## Ensemble Learning
method: bagging & stacking

In [1]:
import numpy as np
import pandas as pd
import random
from sklearn.tree import DecisionTreeClassifier
from scipy import stats
from sklearn import preprocessing

In [2]:
def sample(data, size):
    if(size > data.shape[0]):
        print("size greater than the data size!")
        size = data.shape[0]
    idx = random.sample(range(0, data.shape[0]), size)
    return data.iloc[idx, :], idx

def category2num(data):
    num2Cat = {}
    for x in data.columns:
        if data[x].dtype != 'float' and data[x].dtype != 'int64':
            num = preprocessing.LabelEncoder()
            num.fit(data[x].astype(str))
            data[x] = num.transform(data[x].astype(str))
            num2Cat[x] = num
    return data, num2Cat

In [3]:
# simple stacking
class ensembleLearning:
    def __init__(self):
        self.model = []
        pass
    
    def trainForSub(self, feature, label):
        model = DecisionTreeClassifier(criterion = 'entropy')
        model.fit(feature, label)
        self.model.append(model)
        
    def intergrate(self, feature, label):
        result = []
        for m in self.model:
            result.append(m.predict(feature))
        result = np.array(result).transpose()

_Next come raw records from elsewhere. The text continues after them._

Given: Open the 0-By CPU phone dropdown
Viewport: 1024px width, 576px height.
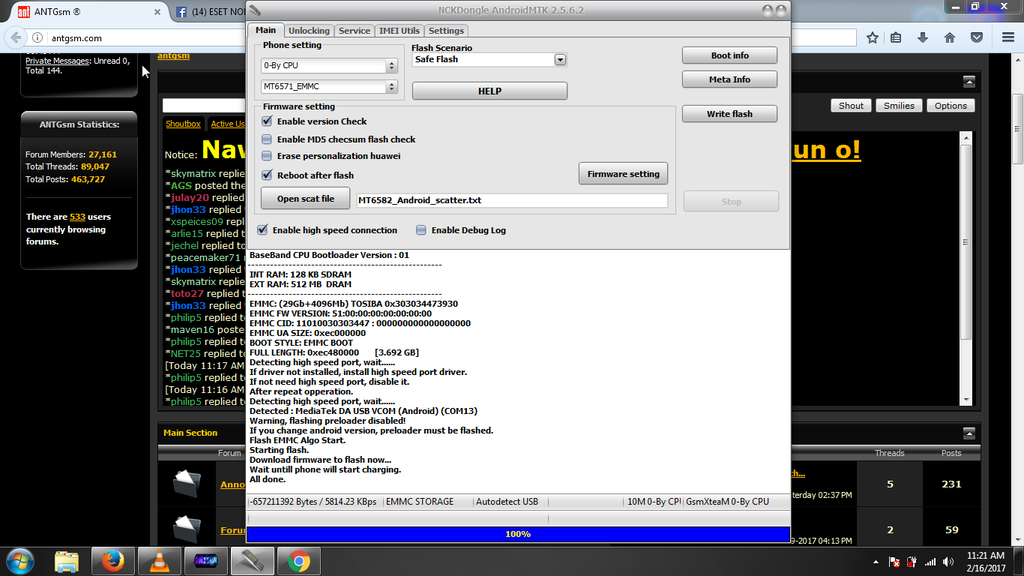Looking at the screenshot, I should point(391,66).
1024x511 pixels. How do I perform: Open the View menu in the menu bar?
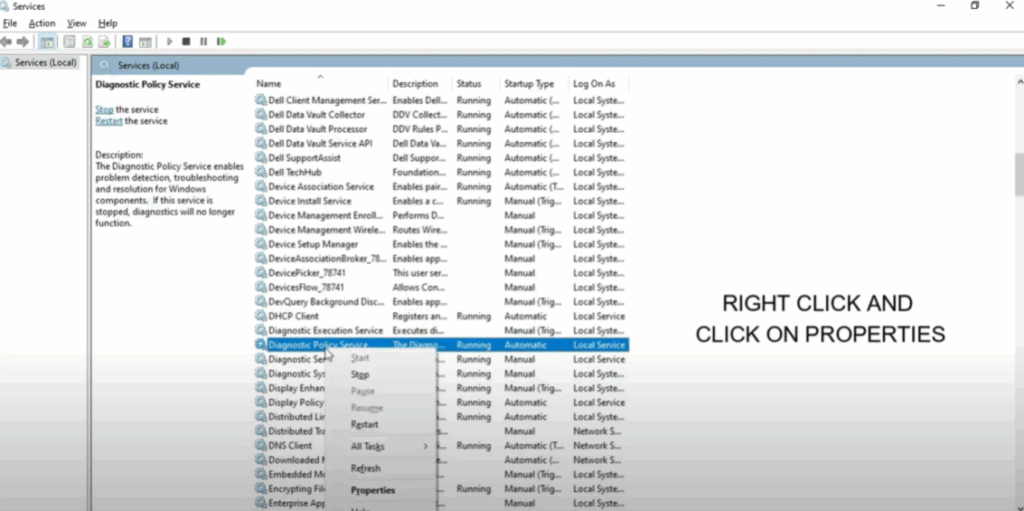coord(76,23)
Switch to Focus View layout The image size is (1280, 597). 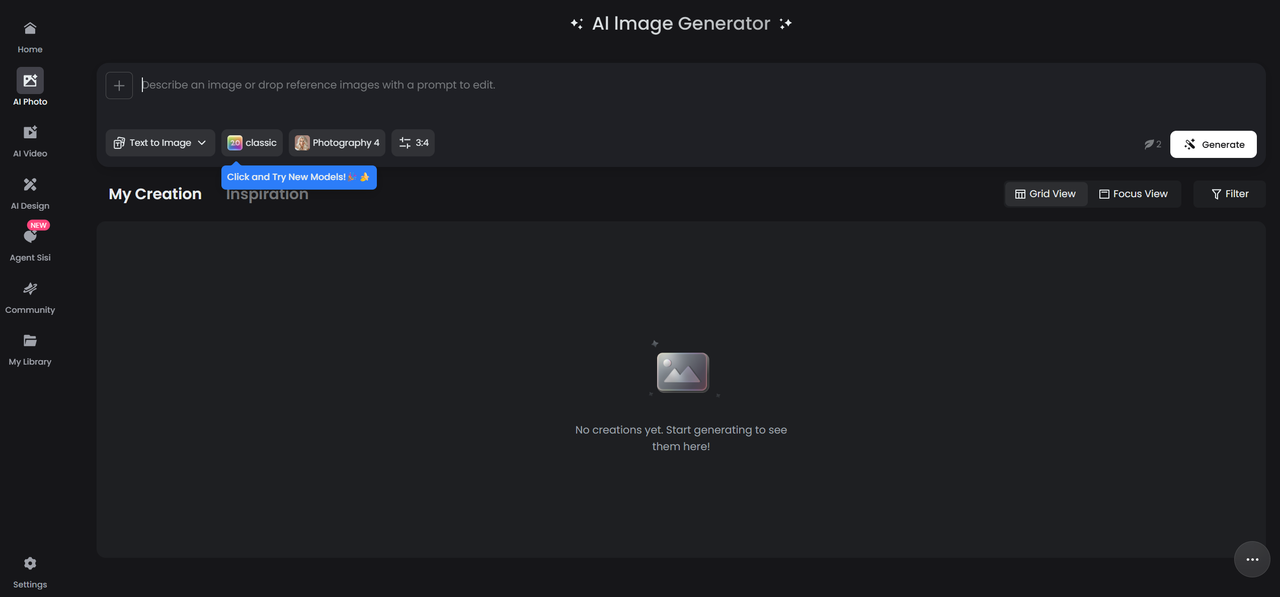click(x=1133, y=194)
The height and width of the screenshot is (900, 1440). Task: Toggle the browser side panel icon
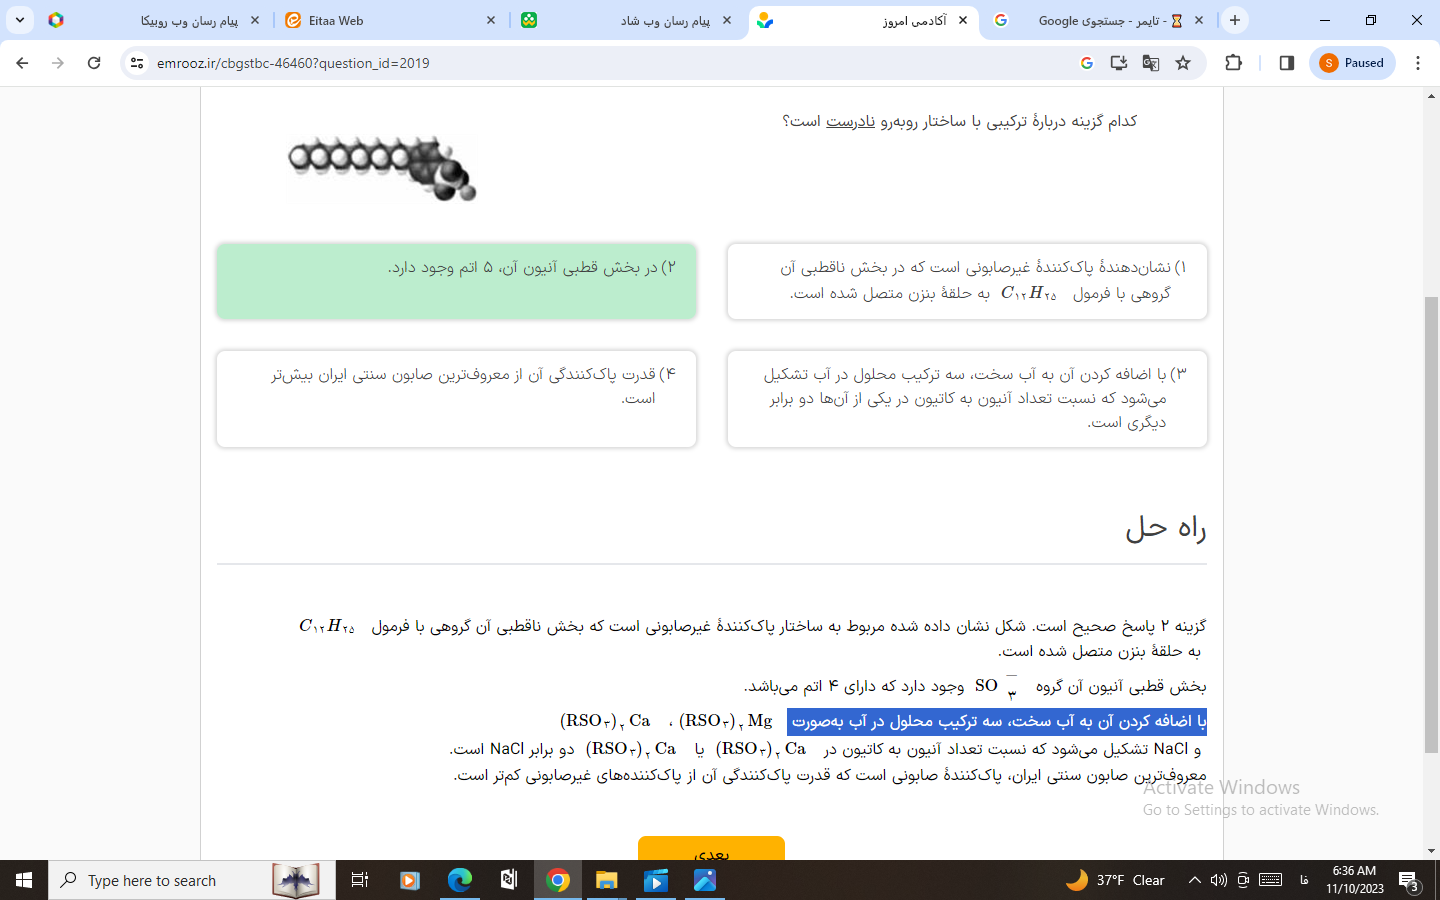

        model = DecisionTreeClassifier(criterion = 'entropy')
        new_feature = category2num(pd.DataFrame(result[:, :-1]))[0]
        new_label = np.array(result[:, -1])
        model.fit(new_feature, new_label)
        self.sec_model = model    
    
    def predict(self, feature):
        result = []
        for m in self.model:
            result.append(m.predict(feature))
        result = np.array(result).transpose()
        return result
    
    def bagging(self, feature):
        models_result = self.predict(feature)
        print(models_result.shape)
        result = [pd.Series.mode(x)[0] for x in models_result]
        return result

        
    def stacking(self, train_data, feature):
        self.intergrate(train_data.iloc[:, :-1], train_data.iloc[:, -1])
        result = self.predict(feature)
        new_feature = category2num(pd.DataFrame(result[:, :-1]))[0]
        result = self.sec_model.predict(new_feature)   
        return result
        

In [4]:
# revise the file route if necessary
file = "../data/iris.csv"
data = pd.read_csv(file, header = 0)
train_data, idx = sample(data, round(data.shape[0] * 0.7))
test_data = data.drop(idx)

In [5]:
EL = ensembleLearning()

sub_model_num = 10
train_size = round(train_data.shape[0] * 0.3)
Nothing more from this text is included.